━━━ Data for review ━━━

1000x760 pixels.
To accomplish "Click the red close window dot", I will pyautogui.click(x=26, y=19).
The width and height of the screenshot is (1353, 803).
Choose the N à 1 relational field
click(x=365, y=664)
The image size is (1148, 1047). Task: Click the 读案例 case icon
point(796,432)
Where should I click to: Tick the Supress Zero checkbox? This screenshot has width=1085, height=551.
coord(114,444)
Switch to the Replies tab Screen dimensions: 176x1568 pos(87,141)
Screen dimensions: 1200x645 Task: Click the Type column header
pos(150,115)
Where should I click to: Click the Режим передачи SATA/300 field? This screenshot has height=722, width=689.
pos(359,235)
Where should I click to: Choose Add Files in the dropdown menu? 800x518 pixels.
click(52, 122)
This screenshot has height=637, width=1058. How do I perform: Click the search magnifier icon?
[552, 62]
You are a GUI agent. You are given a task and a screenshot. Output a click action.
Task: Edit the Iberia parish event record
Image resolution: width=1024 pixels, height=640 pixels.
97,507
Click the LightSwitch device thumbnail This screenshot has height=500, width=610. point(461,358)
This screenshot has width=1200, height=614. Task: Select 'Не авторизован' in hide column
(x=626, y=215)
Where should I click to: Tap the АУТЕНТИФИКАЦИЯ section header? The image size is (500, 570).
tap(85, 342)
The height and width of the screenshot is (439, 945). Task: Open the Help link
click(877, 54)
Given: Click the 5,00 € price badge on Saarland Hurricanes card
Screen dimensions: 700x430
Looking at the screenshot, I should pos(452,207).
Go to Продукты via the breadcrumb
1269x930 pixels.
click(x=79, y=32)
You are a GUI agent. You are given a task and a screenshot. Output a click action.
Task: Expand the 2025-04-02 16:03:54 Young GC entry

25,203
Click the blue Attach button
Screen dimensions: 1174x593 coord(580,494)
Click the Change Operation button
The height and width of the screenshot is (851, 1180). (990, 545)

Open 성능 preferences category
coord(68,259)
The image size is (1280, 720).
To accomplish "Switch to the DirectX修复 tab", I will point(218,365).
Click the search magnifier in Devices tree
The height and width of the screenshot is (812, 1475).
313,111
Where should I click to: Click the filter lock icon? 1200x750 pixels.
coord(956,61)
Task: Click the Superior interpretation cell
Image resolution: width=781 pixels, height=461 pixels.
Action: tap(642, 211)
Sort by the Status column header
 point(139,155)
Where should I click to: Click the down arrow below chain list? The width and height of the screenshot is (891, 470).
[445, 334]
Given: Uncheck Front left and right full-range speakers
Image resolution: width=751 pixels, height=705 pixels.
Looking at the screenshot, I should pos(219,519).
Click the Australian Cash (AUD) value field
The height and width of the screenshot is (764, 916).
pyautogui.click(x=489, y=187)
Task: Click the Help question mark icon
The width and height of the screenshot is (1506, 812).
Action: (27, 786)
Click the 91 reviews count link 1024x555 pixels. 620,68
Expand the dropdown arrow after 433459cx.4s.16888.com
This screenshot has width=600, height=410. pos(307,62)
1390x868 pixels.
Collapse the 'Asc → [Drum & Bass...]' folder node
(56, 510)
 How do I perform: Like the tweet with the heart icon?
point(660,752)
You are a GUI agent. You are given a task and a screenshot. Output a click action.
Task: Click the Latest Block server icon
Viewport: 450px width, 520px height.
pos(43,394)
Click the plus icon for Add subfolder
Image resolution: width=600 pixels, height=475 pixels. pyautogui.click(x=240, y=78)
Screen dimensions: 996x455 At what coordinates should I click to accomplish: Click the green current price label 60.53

━━━

How to complete this task: Your response should be each line that includes the word "accomplish", copied from the records.

Written solution:
To accomplish "Click the red close window dot", I will pyautogui.click(x=26, y=19).
To accomplish "Switch to the DirectX修复 tab", I will point(218,365).
Screen dimensions: 996x455 At what coordinates should I click to accomplish: Click the green current price label 60.53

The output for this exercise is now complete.